**Assignment:** Lines from the entries below that hold "agent" form the answer; copy all of them.

**Stored items:**
━━━━

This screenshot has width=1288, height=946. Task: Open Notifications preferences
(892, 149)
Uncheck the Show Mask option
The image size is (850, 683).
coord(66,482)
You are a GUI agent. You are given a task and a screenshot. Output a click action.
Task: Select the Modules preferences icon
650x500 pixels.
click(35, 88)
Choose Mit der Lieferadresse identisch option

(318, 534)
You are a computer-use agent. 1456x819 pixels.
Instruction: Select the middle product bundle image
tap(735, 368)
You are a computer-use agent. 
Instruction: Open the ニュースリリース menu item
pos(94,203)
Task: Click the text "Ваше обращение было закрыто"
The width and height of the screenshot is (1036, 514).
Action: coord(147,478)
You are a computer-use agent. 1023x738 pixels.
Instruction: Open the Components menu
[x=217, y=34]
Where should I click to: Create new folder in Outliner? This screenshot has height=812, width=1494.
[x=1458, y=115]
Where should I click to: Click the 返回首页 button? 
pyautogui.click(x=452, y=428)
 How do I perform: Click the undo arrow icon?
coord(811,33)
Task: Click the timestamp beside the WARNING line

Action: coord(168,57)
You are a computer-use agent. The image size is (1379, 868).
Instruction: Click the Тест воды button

━━━━

**Solution to this problem:**
You are a GUI agent. You are given a task and a screenshot. Output a click action.
You are a computer-use agent. 1456x819 pixels.
You are a computer-use agent. 
You are a computer-use agent. 1023x738 pixels.
You are a computer-use agent. The image size is (1379, 868).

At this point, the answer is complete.